Exact repetition is required: reproduce every line of the data.

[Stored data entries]
<<<<

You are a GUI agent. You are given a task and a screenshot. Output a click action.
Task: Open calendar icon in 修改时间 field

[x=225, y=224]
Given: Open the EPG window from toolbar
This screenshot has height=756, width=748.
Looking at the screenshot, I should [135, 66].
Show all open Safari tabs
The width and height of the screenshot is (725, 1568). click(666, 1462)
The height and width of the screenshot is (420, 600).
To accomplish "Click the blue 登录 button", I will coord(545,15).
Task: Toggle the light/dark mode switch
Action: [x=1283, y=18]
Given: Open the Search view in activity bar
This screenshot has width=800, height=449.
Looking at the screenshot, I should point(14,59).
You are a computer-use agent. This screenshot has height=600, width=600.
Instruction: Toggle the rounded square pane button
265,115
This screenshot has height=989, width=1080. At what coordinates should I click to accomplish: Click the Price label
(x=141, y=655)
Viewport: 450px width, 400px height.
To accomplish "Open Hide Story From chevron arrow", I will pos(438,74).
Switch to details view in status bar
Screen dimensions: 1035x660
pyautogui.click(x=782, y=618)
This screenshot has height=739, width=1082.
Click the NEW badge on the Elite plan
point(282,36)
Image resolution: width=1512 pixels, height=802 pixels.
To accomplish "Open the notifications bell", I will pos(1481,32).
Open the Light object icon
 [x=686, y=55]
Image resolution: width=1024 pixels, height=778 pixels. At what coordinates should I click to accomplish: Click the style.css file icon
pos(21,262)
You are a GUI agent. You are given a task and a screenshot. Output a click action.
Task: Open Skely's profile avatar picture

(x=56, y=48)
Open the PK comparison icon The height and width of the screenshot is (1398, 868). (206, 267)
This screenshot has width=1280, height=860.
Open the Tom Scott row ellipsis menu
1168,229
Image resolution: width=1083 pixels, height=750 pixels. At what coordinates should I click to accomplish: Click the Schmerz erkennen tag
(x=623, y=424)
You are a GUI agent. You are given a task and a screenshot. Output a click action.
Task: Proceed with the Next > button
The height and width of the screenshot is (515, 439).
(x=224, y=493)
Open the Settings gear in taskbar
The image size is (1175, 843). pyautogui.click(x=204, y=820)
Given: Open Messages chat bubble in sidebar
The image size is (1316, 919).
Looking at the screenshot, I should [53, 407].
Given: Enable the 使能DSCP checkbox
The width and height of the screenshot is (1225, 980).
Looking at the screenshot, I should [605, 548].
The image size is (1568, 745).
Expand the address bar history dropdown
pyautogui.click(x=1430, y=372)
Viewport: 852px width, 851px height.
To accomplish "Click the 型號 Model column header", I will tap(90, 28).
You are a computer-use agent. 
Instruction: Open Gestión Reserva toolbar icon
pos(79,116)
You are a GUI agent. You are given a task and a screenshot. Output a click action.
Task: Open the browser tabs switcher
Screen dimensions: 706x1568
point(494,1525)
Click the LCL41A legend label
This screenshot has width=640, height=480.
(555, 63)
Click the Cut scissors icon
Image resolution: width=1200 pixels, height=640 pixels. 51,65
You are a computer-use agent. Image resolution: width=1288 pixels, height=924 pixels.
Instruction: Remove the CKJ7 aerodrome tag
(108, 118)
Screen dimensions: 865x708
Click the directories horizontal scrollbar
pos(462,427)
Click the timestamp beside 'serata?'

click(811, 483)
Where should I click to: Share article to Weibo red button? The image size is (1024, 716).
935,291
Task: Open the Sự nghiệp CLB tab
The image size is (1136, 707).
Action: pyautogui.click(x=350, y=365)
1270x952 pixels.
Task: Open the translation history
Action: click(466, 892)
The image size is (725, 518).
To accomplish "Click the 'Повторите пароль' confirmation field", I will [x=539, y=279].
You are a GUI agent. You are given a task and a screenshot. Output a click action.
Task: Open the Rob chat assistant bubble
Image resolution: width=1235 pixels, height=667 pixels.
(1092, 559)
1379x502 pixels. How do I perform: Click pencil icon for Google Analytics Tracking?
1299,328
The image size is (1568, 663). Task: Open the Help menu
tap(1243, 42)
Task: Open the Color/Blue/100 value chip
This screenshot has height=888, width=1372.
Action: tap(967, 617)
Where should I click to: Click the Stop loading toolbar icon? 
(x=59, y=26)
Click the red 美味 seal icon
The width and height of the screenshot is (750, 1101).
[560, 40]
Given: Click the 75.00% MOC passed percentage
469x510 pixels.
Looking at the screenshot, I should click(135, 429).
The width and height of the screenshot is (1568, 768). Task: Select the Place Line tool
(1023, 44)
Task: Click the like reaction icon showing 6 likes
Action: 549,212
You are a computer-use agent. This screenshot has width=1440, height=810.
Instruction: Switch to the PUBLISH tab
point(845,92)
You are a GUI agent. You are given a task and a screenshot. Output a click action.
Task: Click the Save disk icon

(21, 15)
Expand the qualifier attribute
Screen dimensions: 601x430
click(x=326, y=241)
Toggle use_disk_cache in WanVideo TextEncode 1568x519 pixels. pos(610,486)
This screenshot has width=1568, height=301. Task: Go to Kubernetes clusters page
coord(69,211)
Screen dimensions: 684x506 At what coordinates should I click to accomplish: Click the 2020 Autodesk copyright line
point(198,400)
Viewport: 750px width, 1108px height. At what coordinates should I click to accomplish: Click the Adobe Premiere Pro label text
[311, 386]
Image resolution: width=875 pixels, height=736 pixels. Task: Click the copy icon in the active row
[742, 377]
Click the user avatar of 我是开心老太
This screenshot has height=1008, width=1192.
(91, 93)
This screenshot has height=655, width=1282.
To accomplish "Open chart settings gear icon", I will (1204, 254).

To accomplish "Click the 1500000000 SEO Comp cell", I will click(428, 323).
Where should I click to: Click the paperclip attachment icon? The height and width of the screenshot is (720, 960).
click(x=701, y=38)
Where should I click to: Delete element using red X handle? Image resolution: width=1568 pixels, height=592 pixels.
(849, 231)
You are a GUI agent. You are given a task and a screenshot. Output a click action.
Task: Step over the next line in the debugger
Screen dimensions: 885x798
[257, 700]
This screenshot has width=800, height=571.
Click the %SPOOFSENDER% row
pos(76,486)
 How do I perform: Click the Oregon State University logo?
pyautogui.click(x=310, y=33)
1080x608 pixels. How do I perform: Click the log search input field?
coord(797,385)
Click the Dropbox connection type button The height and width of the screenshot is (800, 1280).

>>>>

### Problem solution
You are a GUI agent. You are given a task and a screenshot. Output a click action.
Task: Open calendar icon in 修改时间 field

[x=225, y=224]
Given: Open the EPG window from toolbar
This screenshot has height=756, width=748.
Looking at the screenshot, I should [135, 66].
Show all open Safari tabs
The width and height of the screenshot is (725, 1568). click(666, 1462)
The height and width of the screenshot is (420, 600).
To accomplish "Click the blue 登录 button", I will coord(545,15).
Task: Toggle the light/dark mode switch
Action: [x=1283, y=18]
Given: Open the Search view in activity bar
This screenshot has width=800, height=449.
Looking at the screenshot, I should point(14,59).
You are a computer-use agent. This screenshot has height=600, width=600.
Instruction: Toggle the rounded square pane button
265,115
This screenshot has height=989, width=1080. At what coordinates should I click to accomplish: Click the Price label
(x=141, y=655)
Viewport: 450px width, 400px height.
To accomplish "Open Hide Story From chevron arrow", I will pos(438,74).
Switch to details view in status bar
Screen dimensions: 1035x660
pyautogui.click(x=782, y=618)
This screenshot has height=739, width=1082.
Click the NEW badge on the Elite plan
point(282,36)
Image resolution: width=1512 pixels, height=802 pixels.
To accomplish "Open the notifications bell", I will pos(1481,32).
Open the Light object icon
 [x=686, y=55]
Image resolution: width=1024 pixels, height=778 pixels. At what coordinates should I click to accomplish: Click the style.css file icon
pos(21,262)
You are a GUI agent. You are given a task and a screenshot. Output a click action.
Task: Open Skely's profile avatar picture

(x=56, y=48)
Open the PK comparison icon The height and width of the screenshot is (1398, 868). (206, 267)
This screenshot has width=1280, height=860.
Open the Tom Scott row ellipsis menu
1168,229
Image resolution: width=1083 pixels, height=750 pixels. At what coordinates should I click to accomplish: Click the Schmerz erkennen tag
(x=623, y=424)
You are a GUI agent. You are given a task and a screenshot. Output a click action.
Task: Proceed with the Next > button
The height and width of the screenshot is (515, 439).
(x=224, y=493)
Open the Settings gear in taskbar
The image size is (1175, 843). pyautogui.click(x=204, y=820)
Given: Open Messages chat bubble in sidebar
The image size is (1316, 919).
Looking at the screenshot, I should [53, 407].
Given: Enable the 使能DSCP checkbox
The width and height of the screenshot is (1225, 980).
Looking at the screenshot, I should [605, 548].
The image size is (1568, 745).
Expand the address bar history dropdown
pyautogui.click(x=1430, y=372)
Viewport: 852px width, 851px height.
To accomplish "Click the 型號 Model column header", I will tap(90, 28).
You are a computer-use agent. 
Instruction: Open Gestión Reserva toolbar icon
pos(79,116)
You are a GUI agent. You are given a task and a screenshot. Output a click action.
Task: Open the browser tabs switcher
Screen dimensions: 706x1568
point(494,1525)
Click the LCL41A legend label
This screenshot has width=640, height=480.
(555, 63)
Click the Cut scissors icon
Image resolution: width=1200 pixels, height=640 pixels. 51,65
You are a computer-use agent. Image resolution: width=1288 pixels, height=924 pixels.
Instruction: Remove the CKJ7 aerodrome tag
(108, 118)
Screen dimensions: 865x708
Click the directories horizontal scrollbar
pos(462,427)
Click the timestamp beside 'serata?'

click(811, 483)
Where should I click to: Share article to Weibo red button? The image size is (1024, 716).
935,291
Task: Open the Sự nghiệp CLB tab
The image size is (1136, 707).
Action: pyautogui.click(x=350, y=365)
1270x952 pixels.
Task: Open the translation history
Action: click(466, 892)
The image size is (725, 518).
To accomplish "Click the 'Повторите пароль' confirmation field", I will [x=539, y=279].
You are a GUI agent. You are given a task and a screenshot. Output a click action.
Task: Open the Rob chat assistant bubble
Image resolution: width=1235 pixels, height=667 pixels.
(1092, 559)
1379x502 pixels. How do I perform: Click pencil icon for Google Analytics Tracking?
1299,328
The image size is (1568, 663). Task: Open the Help menu
tap(1243, 42)
Task: Open the Color/Blue/100 value chip
This screenshot has height=888, width=1372.
Action: tap(967, 617)
Where should I click to: Click the Stop loading toolbar icon? 
(x=59, y=26)
Click the red 美味 seal icon
The width and height of the screenshot is (750, 1101).
[560, 40]
Given: Click the 75.00% MOC passed percentage
469x510 pixels.
Looking at the screenshot, I should click(135, 429).
The width and height of the screenshot is (1568, 768). Task: Select the Place Line tool
(1023, 44)
Task: Click the like reaction icon showing 6 likes
Action: 549,212
You are a computer-use agent. This screenshot has width=1440, height=810.
Instruction: Switch to the PUBLISH tab
point(845,92)
You are a GUI agent. You are given a task and a screenshot. Output a click action.
Task: Click the Save disk icon

(21, 15)
Expand the qualifier attribute
Screen dimensions: 601x430
click(x=326, y=241)
Toggle use_disk_cache in WanVideo TextEncode 1568x519 pixels. pos(610,486)
This screenshot has width=1568, height=301. Task: Go to Kubernetes clusters page
coord(69,211)
Screen dimensions: 684x506 At what coordinates should I click to accomplish: Click the 2020 Autodesk copyright line
point(198,400)
Viewport: 750px width, 1108px height. At what coordinates should I click to accomplish: Click the Adobe Premiere Pro label text
[311, 386]
Image resolution: width=875 pixels, height=736 pixels. Task: Click the copy icon in the active row
[742, 377]
Click the user avatar of 我是开心老太
This screenshot has height=1008, width=1192.
(91, 93)
This screenshot has height=655, width=1282.
To accomplish "Open chart settings gear icon", I will (1204, 254).

To accomplish "Click the 1500000000 SEO Comp cell", I will click(428, 323).
Where should I click to: Click the paperclip attachment icon? The height and width of the screenshot is (720, 960).
click(x=701, y=38)
Where should I click to: Delete element using red X handle? Image resolution: width=1568 pixels, height=592 pixels.
(849, 231)
You are a GUI agent. You are given a task and a screenshot. Output a click action.
Task: Step over the next line in the debugger
Screen dimensions: 885x798
[257, 700]
This screenshot has width=800, height=571.
Click the %SPOOFSENDER% row
pos(76,486)
 How do I perform: Click the Oregon State University logo?
pyautogui.click(x=310, y=33)
1080x608 pixels. How do I perform: Click the log search input field?
coord(797,385)
Click the Dropbox connection type button The height and width of the screenshot is (800, 1280).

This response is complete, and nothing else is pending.